::: Texto apresentado :::

CARLOS LOPES
A literatura russa ficou conhecida, no Ocidente, sobretudo, através das traduções francesas.
Além de que o francês era uma espécie de língua universal na literatura do século XIX e começos do século XX – a tal ponto que muitos escritores franceses jamais se preocuparam em aprender outra língua, nem mesmo a que se falava do outro lado do Canal da Mancha -, no caso da literatura russa, havia outro fator: uma obra como “Guerra e Paz” não foi escrita apenas em russo. No grande romance de Tolstoy, os diálogos em francês preenchem quase um terço da obra, pois esse era o idioma da corte do czar. A aristocracia russa não considerava “elegante” falar a mesma língua do povo, isto é, o russo – mesmo quando as tropas francesas, durante a invasão de Napoleão, ocupavam desde o Berezina até Moscou.
Nas longas décadas do feudalismo europeu, essa alienação linguística não era específica da nobreza russa. Assim, Frederico da Prússia dissera, sobre os seus hábitos idiomáticos: “francês para as damas, espanhol para os cavalheiros e alemão para os meus cavalos” (existem outras versões do dito do rei prussiano, mas, em todas, o alemão, falado por seu povo, é a língua preferencial para se comunicar somente com os cavalos…).
Voltemos à literatura russa.
No início do século XX, em 1907, apareceu em Paris, na tradução de um escritor francês de origem russa, Serge Persky, um livro intitulado La Mère, ou seja, A Mãe.
Seu autor, Máximo Gorky, não era um desconhecido do público parisiense, entre outras razões, em virtude de outras traduções de Persky.
A edição russa de “A Mãe” fora lançada no mesmo ano em que apareceu a tradução francesa – feita a partir do manuscrito de Gorky.
A Revolução de 1905 era recentíssima – a rigor, em 1907, a feroz repressão czarista ainda não apagara completamente o fogo do levante popular.
Gorky, quando estourou a revolução, no domingo sangrento (9 de janeiro de 1905), era um escritor conhecido sobretudo pela peça “Pequenos Burgueses”, de 1902 – mas já publicara várias outras obras, inclusive um romance importante (“Tomás Gordéiev”, de 1899).
No mesmo ano em que “Pequenos Burgueses” foi encenada pelo Teatro de Arte de Moscou – com direção de Konstantin Stanislavsky e Vasily Luzhsky – houve um escândalo literário (mais político que literário): Máximo Gorky foi eleito para a Academia Imperial, mas o czar Nicolau II anulou sua eleição.
Em protesto contra o ato de Nicolau, o Sanguinário, Anton Tchekov e Vladímir Korolenko renunciaram à Academia.
Nessa época, já eram conhecidas as ligações de Gorky com o Partido Operário Social-democrata da Rússia (POSDR). Aliás, no mesmo ano, 1902, ele encontrou-se pessoalmente com Lenin.

::: Dados :::

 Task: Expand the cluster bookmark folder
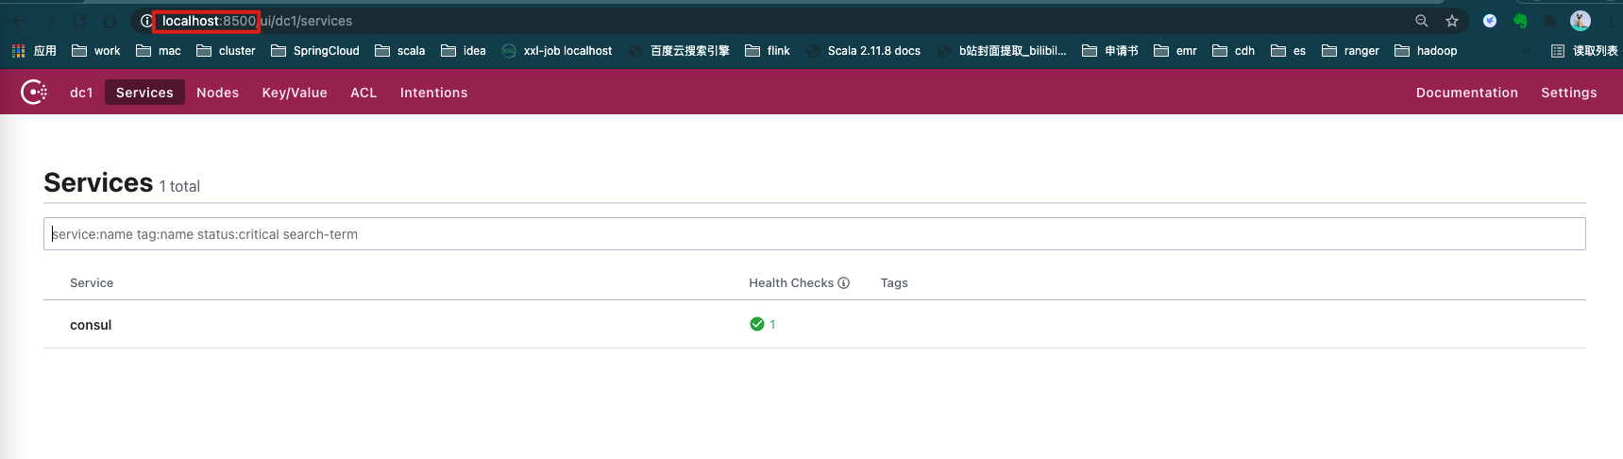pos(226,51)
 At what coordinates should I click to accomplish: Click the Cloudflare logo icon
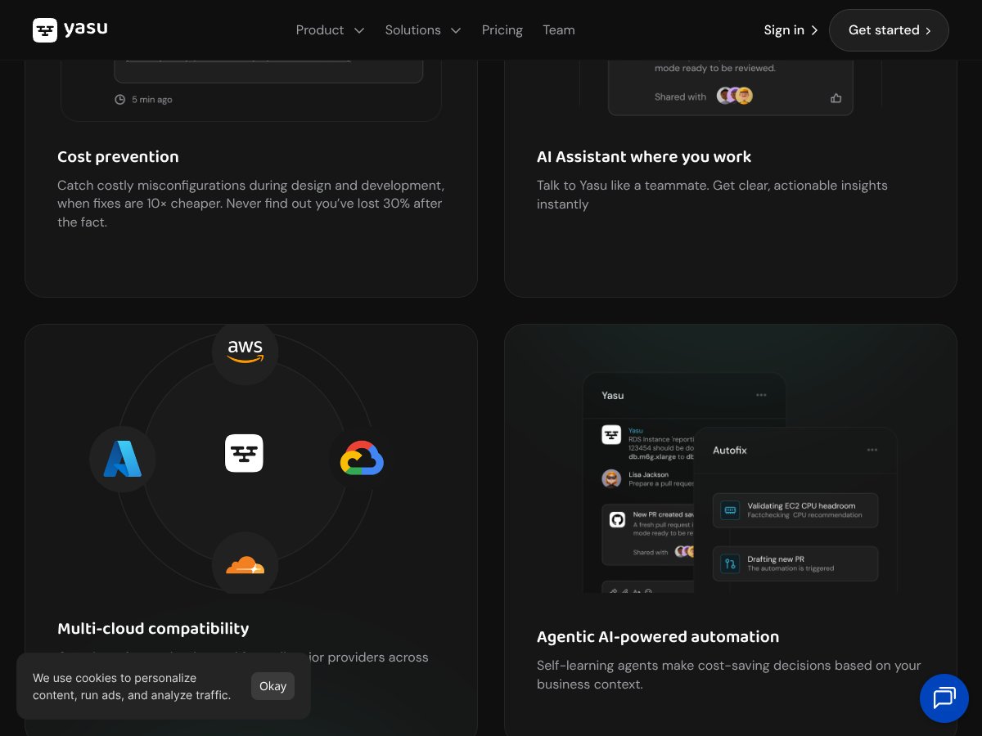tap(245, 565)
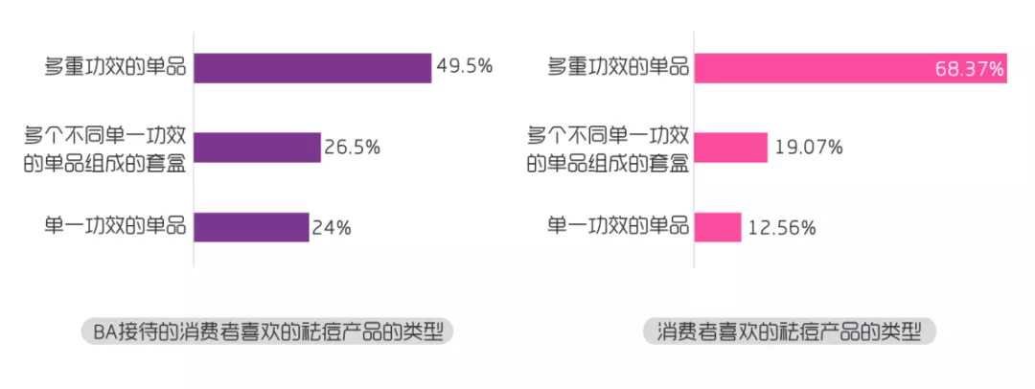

:::

▶ _Lista de tarefas_:
1) De acordo com o texto sobre Gorky e a literatura russa, quem fez a tradução francesa de “A Mãe” publicada em Paris?
2) Retome o texto sobre Gorky e a literatura russa e dê continuidade a ele a partir do ponto em que termina.

▶ _Resultados do exercício_:
1) Serge Persky, um escritor francês de origem russa.

2)
Em 1905, após o domingo sangrento, Gorky lança um manifesto de apoio à revolução (“À Todos os Cidadãos Russos”).
Porém, aqui, o melhor é transcrever o prefácio de Serge Persky à sua tradução de “A Mãe”, de 1907. Pois o que importa não são apenas os acontecimentos da vida de Gorky e a sua obra, mas como elas repercutiram, e continuam repercutindo, no mundo.
Em 1907, havia uma novidade em Paris, que fazia um sucesso estrondoso: o cinematógrafo. Daí a menção de Persky, no primeiro parágrafo de seu prefácio.
O PREFÁCIO
“A Mãe não é uma obra de pura imaginação. É, antes de tudo, uma pintura exata – poderia até dizer-se uma vista cinematográfica – do movimento revolucionário na Rússia. Este belo livro introduz na literatura russa tipos que faltavam nela quase que por completo: os revolucionários operários e camponeses, cujo papel tem sido tão importante nas últimas tempestades políticas do país dos czares.
“Graças aos escritores que se têm sucedido, de Turgueniev a Lev Tolstoy, o revoltado saído da classe intelectualmente cultivada é mais ou menos conhecido.
“Por que motivo não havia ainda um retrato completo do seu irmão oriundo das obscuras camadas do povo? Principalmente porque os revolucionários desta categoria são de recente data.
“Prepararam-se durante muito tempo nas misteriosas profundezas das massas, recrutando-se em silêncio, multiplicando-se pouco a pouco, até ao dia em que, na sequência dos acontecimentos de que a Rússia acaba de ser o teatro, os viram surgir de chofre por toda a parte, tanto nas aldeias mais recônditas da província, como nas grandes cidades.
“O povo desperta do seu sono secular, como de sobressalto, e este despertar abre uma nova era na história do movimento de libertação russo. Entre os intelectuais e os iletrados, até hoje distanciados uns dos outros, forma-se um laço sólido, e um mesmo ideal inflama o exército dos que marcham à conquista da liberdade.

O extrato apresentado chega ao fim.